I just came back from a Beyond The Bars community collaborative event at Columbia University

There were three 1 1/2 hour workshops that i attended, one on Visions for Moving forward (in the criminal justice system); then Another World In Our Hearts, Community Alternatives to Incarceration; and the last Dismantling the Intersection of Immigration and the Criminal Legal Systems: Builing an Immigrant Movement For Justice

It was really cool as there were people from the criminal justice system there, community group leaders, uni professors, and other people who had been incarcerated, either as moderators or on the panels

In Bernadette Dohrn's case, that girl is lucky that she still isn't in the clink. I mean holy shit, what a wild ride her life has been

~Odin~

[-] 0 points by frovikleka (2563) from Island Heights, NJ 1 year ago

OK thanks, i missed that.
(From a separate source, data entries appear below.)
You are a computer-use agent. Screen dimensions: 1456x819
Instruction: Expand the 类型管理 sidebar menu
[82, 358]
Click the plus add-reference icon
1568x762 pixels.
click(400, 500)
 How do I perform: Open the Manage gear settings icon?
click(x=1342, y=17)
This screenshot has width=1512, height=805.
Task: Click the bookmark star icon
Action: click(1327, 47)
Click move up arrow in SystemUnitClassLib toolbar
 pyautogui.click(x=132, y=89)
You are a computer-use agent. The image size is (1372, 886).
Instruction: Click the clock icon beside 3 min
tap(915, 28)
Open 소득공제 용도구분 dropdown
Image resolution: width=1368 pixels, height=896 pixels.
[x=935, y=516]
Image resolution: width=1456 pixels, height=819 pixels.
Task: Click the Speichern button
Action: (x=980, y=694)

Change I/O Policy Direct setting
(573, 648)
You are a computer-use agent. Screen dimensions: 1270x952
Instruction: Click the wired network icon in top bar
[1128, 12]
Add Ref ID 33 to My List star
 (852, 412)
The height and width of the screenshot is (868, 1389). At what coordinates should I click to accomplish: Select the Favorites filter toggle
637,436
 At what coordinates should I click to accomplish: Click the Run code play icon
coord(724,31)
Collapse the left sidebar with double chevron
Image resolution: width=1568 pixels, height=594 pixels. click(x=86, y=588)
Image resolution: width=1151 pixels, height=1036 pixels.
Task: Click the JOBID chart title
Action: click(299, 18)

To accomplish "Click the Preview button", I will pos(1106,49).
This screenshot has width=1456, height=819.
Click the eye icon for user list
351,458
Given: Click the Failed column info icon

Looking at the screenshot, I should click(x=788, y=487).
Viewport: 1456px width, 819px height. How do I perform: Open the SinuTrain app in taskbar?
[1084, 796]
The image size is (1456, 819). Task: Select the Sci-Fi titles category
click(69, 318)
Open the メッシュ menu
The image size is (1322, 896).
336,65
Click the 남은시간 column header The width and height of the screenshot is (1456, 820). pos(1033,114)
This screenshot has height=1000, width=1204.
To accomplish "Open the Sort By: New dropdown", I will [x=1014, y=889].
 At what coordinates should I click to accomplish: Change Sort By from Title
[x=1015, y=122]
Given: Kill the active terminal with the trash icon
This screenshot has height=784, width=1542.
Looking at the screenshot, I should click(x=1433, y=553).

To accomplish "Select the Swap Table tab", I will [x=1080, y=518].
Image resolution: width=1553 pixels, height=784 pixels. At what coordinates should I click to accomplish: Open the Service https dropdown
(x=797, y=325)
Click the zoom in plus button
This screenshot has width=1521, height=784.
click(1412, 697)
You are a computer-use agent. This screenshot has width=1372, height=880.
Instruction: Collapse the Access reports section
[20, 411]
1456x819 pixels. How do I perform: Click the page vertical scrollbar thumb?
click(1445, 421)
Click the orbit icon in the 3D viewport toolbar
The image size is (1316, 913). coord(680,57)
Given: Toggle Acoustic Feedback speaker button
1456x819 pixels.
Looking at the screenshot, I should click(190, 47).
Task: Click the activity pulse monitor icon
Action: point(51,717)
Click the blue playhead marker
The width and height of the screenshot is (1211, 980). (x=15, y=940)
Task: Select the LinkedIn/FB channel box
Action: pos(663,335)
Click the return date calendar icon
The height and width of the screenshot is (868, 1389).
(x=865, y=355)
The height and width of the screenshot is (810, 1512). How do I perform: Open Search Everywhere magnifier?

But what about prosecutorial misconduct, and them seldom having to answer for it

Many prosecutors as you probably know feel righteous in pursuing charges with flimsy evidence on people that may have less than a stellar past and/or are minorities

And very unfortunately many of these people awaiting trial in jail agree to plea deals because they see the deck is stacked aagainst them

~Odin~

[-] 1 points by frovikleka (2563) from Island Heights, NJ 1 year ago

Yes like "that" and "this," but the reason that they withhold eveidence in a lot of cases is because they are not interested in the pursuit of justice

They just want another notch on their belt to keep their conviction rate high, and often that is because they are dreaming of having political careers

~Odin~

[-] 2 points by GirlFriday (17435) 1 year ago

Yep. Well, it's already a political career. I would say that anytime they withhold justice they are not in pursuit of justice.